- Written request -
Reproduce, without any alteration, the lines of the data below that run from the line containing "536x154 pixels. At" through the end of the data, including both ends.

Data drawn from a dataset
[start]
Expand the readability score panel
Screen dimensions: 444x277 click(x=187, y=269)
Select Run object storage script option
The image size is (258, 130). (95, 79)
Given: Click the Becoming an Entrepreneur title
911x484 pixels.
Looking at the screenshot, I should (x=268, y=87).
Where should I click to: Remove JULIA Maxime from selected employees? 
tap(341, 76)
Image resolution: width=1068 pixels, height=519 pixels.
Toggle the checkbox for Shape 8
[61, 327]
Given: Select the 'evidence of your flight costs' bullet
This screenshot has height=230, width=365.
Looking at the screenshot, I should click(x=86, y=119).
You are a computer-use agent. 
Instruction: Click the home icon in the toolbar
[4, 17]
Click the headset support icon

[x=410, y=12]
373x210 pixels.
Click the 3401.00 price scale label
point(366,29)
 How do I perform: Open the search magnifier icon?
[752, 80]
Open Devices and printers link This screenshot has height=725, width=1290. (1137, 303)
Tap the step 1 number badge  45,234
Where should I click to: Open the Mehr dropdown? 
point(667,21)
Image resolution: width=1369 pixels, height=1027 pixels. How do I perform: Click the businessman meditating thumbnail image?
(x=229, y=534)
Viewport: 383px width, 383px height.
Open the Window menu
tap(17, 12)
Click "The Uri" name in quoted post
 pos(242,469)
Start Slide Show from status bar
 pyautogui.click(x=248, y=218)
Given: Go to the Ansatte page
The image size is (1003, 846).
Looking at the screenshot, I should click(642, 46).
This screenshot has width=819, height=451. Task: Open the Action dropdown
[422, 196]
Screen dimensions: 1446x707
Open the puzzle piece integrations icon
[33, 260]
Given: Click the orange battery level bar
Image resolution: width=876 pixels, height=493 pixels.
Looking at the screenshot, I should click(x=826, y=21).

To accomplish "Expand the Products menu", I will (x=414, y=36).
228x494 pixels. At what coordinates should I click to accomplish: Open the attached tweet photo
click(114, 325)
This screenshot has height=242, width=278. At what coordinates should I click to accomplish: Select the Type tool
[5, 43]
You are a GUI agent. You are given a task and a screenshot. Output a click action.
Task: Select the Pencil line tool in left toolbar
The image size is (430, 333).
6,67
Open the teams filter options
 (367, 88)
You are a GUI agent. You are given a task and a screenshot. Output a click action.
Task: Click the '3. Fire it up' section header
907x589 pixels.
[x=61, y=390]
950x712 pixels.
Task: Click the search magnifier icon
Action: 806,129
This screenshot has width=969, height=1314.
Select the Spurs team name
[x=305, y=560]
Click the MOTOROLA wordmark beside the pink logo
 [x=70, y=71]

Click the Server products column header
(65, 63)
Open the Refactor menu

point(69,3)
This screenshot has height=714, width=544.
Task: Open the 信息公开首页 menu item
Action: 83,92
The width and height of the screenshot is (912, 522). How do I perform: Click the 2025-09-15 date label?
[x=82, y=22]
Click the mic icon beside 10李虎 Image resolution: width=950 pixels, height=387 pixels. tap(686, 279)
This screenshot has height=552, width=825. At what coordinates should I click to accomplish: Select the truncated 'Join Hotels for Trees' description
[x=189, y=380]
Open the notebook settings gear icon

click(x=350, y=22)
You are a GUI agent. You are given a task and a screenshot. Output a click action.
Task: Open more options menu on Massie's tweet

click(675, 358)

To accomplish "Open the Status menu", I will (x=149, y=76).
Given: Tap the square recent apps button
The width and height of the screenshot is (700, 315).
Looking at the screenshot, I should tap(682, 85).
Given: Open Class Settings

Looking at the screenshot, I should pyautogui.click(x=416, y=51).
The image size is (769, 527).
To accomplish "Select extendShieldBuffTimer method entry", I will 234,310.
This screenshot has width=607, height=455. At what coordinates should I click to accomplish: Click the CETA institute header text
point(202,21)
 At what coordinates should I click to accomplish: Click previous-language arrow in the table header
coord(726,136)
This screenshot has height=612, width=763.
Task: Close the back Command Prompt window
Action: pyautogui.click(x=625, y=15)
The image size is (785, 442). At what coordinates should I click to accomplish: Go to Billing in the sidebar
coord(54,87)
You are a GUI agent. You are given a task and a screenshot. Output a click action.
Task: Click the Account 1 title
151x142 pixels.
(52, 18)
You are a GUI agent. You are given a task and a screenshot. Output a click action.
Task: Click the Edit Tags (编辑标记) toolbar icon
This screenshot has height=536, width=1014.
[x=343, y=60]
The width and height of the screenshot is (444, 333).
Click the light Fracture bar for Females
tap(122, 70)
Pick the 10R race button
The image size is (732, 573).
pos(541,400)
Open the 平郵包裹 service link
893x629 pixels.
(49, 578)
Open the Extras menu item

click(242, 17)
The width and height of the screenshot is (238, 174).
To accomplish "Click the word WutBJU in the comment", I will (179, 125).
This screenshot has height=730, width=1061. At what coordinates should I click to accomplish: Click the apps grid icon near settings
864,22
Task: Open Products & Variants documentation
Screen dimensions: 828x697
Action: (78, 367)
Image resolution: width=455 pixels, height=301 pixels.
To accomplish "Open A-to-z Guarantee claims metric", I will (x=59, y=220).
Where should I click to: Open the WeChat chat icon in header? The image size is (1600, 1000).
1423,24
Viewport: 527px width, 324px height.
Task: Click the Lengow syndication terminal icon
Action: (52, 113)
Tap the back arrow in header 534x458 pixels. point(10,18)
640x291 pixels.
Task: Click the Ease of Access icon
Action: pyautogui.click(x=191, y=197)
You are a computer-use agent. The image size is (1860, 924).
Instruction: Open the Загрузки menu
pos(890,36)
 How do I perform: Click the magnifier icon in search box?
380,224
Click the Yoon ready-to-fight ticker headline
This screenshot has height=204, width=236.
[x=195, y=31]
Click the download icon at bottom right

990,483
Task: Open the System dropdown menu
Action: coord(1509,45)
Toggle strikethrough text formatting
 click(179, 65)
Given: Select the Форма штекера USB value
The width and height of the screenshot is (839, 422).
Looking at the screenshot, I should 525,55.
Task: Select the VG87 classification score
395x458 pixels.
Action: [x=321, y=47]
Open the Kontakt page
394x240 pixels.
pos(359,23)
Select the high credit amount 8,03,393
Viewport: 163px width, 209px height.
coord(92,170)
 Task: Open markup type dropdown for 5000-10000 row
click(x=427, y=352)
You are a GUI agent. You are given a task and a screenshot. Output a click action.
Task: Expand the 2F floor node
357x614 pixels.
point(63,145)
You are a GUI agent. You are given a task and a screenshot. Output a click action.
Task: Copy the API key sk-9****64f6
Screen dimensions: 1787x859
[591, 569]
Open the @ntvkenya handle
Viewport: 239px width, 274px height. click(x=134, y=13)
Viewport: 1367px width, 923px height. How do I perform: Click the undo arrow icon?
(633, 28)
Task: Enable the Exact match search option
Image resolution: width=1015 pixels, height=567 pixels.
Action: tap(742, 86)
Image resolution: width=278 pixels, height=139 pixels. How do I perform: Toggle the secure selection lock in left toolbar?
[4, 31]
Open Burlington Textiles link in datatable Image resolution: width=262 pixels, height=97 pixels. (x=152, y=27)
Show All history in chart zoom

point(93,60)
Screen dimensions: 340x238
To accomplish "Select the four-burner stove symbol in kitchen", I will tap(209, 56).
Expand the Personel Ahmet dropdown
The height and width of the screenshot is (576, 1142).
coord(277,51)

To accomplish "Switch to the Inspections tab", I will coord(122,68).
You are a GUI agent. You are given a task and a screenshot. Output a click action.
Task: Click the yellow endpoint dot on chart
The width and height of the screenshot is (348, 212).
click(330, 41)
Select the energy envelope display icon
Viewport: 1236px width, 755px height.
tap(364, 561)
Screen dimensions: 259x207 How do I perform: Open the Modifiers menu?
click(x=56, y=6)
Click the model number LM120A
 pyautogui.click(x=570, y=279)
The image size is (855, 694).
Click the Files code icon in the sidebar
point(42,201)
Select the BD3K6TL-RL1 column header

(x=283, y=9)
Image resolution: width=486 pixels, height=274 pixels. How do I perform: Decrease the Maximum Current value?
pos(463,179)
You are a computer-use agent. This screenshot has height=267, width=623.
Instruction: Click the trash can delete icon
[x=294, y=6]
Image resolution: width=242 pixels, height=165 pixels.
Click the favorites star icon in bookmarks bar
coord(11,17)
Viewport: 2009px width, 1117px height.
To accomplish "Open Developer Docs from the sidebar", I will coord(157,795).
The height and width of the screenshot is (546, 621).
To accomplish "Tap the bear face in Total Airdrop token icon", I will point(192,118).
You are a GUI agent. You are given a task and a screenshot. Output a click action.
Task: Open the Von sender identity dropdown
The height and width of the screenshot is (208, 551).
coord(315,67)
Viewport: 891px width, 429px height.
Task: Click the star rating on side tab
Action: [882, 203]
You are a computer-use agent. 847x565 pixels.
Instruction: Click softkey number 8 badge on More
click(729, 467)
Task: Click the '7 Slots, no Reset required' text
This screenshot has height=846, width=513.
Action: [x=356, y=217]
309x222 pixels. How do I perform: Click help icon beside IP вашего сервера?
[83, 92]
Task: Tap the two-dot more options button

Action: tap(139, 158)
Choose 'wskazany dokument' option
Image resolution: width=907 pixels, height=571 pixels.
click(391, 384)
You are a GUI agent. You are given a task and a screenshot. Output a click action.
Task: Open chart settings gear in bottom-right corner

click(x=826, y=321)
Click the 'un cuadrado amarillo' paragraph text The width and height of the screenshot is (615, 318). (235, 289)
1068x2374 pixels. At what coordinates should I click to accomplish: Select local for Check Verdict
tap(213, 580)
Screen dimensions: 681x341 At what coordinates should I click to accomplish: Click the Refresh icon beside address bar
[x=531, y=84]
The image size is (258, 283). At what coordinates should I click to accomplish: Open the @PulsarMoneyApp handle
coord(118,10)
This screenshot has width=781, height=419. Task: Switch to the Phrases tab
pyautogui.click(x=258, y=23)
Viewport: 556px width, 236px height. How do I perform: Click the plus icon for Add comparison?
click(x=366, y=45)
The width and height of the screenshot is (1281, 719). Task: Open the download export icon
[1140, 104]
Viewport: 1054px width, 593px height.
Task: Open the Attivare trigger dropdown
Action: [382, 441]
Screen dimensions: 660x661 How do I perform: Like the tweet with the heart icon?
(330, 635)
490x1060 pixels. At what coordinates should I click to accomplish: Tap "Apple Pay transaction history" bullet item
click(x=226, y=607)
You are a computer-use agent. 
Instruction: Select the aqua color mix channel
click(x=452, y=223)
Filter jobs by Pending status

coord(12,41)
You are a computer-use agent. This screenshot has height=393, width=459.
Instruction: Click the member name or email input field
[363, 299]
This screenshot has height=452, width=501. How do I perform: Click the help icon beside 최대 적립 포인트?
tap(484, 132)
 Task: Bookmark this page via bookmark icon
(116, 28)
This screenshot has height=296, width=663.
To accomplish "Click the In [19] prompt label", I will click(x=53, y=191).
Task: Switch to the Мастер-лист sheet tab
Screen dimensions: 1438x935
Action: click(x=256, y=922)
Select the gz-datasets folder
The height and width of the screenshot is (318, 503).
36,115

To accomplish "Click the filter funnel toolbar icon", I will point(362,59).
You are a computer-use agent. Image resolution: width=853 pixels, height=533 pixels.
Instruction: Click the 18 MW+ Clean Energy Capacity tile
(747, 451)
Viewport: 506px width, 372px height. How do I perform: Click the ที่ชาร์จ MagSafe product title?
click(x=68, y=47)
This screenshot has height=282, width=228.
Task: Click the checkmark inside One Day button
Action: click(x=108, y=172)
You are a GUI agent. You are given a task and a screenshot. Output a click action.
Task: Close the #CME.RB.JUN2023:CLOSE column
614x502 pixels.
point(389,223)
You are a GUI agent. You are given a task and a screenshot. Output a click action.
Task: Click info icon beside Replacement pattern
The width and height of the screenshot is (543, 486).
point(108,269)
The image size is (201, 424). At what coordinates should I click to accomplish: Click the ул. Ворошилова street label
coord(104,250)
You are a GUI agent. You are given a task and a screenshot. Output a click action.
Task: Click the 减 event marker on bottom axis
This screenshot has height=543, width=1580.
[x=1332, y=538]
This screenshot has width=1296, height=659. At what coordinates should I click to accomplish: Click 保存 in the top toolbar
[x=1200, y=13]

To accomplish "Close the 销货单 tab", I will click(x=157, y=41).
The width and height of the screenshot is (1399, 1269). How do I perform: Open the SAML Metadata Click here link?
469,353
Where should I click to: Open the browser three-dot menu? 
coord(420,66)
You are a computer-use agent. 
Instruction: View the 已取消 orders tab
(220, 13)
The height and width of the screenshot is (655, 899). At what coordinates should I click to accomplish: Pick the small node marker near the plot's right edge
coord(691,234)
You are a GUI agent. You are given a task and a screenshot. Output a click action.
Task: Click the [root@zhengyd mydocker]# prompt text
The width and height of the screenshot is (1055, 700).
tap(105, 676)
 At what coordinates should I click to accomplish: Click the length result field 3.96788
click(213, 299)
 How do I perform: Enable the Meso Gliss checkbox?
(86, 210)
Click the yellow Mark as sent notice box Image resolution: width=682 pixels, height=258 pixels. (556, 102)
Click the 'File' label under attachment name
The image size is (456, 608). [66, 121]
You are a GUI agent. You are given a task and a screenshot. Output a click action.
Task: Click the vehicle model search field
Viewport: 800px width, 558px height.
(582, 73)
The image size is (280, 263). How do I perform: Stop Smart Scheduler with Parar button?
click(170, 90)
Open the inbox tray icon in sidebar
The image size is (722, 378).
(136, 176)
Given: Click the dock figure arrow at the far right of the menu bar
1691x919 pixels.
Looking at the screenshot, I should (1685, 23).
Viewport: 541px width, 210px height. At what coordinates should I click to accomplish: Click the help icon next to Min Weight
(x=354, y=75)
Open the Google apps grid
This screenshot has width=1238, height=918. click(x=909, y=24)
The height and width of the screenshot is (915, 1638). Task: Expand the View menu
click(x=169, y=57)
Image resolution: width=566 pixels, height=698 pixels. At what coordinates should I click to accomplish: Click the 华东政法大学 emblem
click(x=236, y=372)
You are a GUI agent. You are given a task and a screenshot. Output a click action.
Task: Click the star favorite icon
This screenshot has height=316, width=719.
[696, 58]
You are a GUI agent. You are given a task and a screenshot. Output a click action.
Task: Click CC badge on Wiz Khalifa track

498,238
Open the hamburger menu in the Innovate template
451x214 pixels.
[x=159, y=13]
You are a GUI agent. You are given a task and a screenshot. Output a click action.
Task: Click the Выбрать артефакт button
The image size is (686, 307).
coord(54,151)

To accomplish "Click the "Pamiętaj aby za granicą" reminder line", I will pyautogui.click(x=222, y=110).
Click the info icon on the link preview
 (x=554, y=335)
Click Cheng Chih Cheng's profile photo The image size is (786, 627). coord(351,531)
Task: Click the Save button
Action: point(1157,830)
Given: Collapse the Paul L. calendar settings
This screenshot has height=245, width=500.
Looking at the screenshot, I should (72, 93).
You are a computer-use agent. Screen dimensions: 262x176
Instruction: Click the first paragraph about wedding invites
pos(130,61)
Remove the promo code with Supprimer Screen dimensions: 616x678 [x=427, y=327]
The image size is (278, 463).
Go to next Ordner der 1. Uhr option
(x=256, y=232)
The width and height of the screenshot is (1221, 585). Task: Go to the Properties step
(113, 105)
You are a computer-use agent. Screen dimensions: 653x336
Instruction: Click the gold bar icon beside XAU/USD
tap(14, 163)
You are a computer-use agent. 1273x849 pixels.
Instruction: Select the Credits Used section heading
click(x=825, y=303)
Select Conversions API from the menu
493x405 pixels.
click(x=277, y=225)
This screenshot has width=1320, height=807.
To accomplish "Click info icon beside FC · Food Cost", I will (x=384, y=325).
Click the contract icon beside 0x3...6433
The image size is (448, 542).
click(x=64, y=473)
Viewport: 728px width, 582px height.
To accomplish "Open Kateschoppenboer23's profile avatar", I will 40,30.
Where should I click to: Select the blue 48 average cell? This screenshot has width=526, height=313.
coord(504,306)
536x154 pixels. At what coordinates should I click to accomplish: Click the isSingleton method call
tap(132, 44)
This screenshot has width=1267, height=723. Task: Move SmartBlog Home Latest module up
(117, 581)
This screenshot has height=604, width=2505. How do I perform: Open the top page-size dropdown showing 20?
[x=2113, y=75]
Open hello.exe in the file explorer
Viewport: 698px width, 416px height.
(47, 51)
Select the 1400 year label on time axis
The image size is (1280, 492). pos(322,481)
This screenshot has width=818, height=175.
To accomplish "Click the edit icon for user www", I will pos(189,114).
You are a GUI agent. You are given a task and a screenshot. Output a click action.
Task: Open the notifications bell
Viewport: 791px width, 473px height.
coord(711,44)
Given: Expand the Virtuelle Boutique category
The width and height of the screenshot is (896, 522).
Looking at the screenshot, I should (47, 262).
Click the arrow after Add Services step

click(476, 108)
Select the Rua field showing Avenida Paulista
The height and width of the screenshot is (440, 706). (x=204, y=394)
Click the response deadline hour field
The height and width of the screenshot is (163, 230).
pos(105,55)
[end]
- Solution to this exercise -
536x154 pixels. At what coordinates should I click to accomplish: Click the isSingleton method call
tap(132, 44)
This screenshot has width=1267, height=723. Task: Move SmartBlog Home Latest module up
(117, 581)
This screenshot has height=604, width=2505. How do I perform: Open the top page-size dropdown showing 20?
[x=2113, y=75]
Open hello.exe in the file explorer
Viewport: 698px width, 416px height.
(47, 51)
Select the 1400 year label on time axis
The image size is (1280, 492). pos(322,481)
This screenshot has width=818, height=175.
To accomplish "Click the edit icon for user www", I will pos(189,114).
You are a GUI agent. You are given a task and a screenshot. Output a click action.
Task: Open the notifications bell
Viewport: 791px width, 473px height.
coord(711,44)
Given: Expand the Virtuelle Boutique category
The width and height of the screenshot is (896, 522).
Looking at the screenshot, I should (47, 262).
Click the arrow after Add Services step

click(476, 108)
Select the Rua field showing Avenida Paulista
The height and width of the screenshot is (440, 706). (x=204, y=394)
Click the response deadline hour field
The height and width of the screenshot is (163, 230).
pos(105,55)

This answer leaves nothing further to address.